Edith Clarke. Edith Clarke was the first woman electrical engineer. Struggling to find work as a female engineer, she became the first professionally employed female electrical engineer in the United States in 1922. She paved the way for women in STEM and engineering and was inducted into the National Inventors Hall of Fame in 2015.

Katherine Johnson was an African American space scientist and mathematician who enormously contributed to America’s aeronautics and space programs by incorporating computing skills. She played a huge role in calculating critical trajectories in the Space Race, calculating the trajectory for Alan Shepard, the first American in space, and the 1969 Apollo 11 flight to the moon. In 2015, Johnson was awarded the Presidential Medal of Freedom. Johnson is now retired and continues to encourage students to pursue careers in science and technology.

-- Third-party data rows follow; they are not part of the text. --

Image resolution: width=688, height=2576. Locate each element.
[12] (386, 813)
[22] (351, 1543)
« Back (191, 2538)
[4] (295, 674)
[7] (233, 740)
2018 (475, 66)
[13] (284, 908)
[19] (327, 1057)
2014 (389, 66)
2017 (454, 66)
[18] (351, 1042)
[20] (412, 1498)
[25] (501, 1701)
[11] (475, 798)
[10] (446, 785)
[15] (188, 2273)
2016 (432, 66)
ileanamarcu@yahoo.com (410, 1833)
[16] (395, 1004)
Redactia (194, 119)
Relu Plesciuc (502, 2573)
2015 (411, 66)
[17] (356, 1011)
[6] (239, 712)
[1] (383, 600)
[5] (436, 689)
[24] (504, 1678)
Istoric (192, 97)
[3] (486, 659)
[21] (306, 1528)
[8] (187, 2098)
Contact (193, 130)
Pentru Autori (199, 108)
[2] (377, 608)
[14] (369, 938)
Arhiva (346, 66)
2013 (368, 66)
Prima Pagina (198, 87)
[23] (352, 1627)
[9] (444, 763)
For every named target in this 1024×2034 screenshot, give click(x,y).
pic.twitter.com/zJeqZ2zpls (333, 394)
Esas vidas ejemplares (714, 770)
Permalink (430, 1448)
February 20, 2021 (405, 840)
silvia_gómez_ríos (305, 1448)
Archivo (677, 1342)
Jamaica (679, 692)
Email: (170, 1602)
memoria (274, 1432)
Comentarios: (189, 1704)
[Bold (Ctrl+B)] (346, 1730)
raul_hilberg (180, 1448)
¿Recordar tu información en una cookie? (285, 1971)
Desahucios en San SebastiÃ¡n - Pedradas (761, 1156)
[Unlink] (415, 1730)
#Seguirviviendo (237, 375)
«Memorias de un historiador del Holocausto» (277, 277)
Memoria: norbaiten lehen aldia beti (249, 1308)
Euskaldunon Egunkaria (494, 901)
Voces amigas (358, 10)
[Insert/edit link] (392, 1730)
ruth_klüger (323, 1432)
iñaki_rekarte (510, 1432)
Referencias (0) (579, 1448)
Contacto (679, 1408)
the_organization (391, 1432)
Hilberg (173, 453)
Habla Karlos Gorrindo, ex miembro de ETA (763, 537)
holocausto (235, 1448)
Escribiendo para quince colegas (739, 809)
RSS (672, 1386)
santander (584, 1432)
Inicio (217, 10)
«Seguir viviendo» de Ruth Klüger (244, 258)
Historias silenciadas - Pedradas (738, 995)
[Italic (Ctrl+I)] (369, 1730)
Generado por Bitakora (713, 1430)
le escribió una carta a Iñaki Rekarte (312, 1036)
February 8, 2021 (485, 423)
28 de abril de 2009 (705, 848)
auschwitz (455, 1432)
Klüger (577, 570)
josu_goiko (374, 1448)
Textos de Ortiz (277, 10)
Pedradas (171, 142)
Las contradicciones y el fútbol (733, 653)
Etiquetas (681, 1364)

Maria Klawe, the first female president of Harvey Mudd College, was a prominent computer scientist. She worked hard to ignite passion for the STEM field among diverse groups. Her workhelped support the computer science personnel’s innovation ability during her tenure at Harvey Mudd College. It has raised the percentage of women majoring in computer science from less than 15 percent to more than 40 percent today.

Sally Ride. Sally Ride transformed history by becoming the first American woman to fly into space in 1983. After her second shuttle to space, Ride retired from NASA and pursued her passion for education by inspiring young people. Ride passed away in 2012, but her legacy and work inspire young women nationwide.

Dr. Gladys West. One of the most inspirational black leaders and pioneers of the tech industry. Dr. West is credited with writing the code that made GPS possible. Over the years, she worked to account for the tidal, gravitational and other forces that distort the understanding of Earth’s shape. Without her tireless efforts, GPS as we know it may not exist today!

Megan Smith. Former President Obama named Megan Smith the first female United States Chief Technology Officer (CTO) in the Office of Science and Technology. Before this role, Smith served as CEO of PlanetOut. This leading LGBTQ online community broke many barriers by partnering with several major web players. She was also the former Vice President of Google. After leaving politics, she pushed for more diversity in the tech sector during her years as CTO and helped create the Tech Jobs Tour, a country-wide effort to put more people in tech jobs.

Gayle Nobel. Gayle Nobel is a 77-year-old retired Jewish engineer. Her quirky ways have captured the eyes of many on social media with her heart of gold. In her working years as an engineer, Gayle has over 50 patents registered. She always wanted to be a pilot, but women were not allowed to fly then. She saw Martin Luther King speak in college and was one of the first female chief radio engineers. She designed a computer chip that is still named after her. She now spends her days performing random acts of kindness, being a force for good!

We hope these women and others have inspired you and given you a newfound respect for women in technology and science. And in the words of Michelle Obama, former First Lady of the United States: “Don’t be afraid. Be focused. Be determined. Be hopeful. Be empowered.”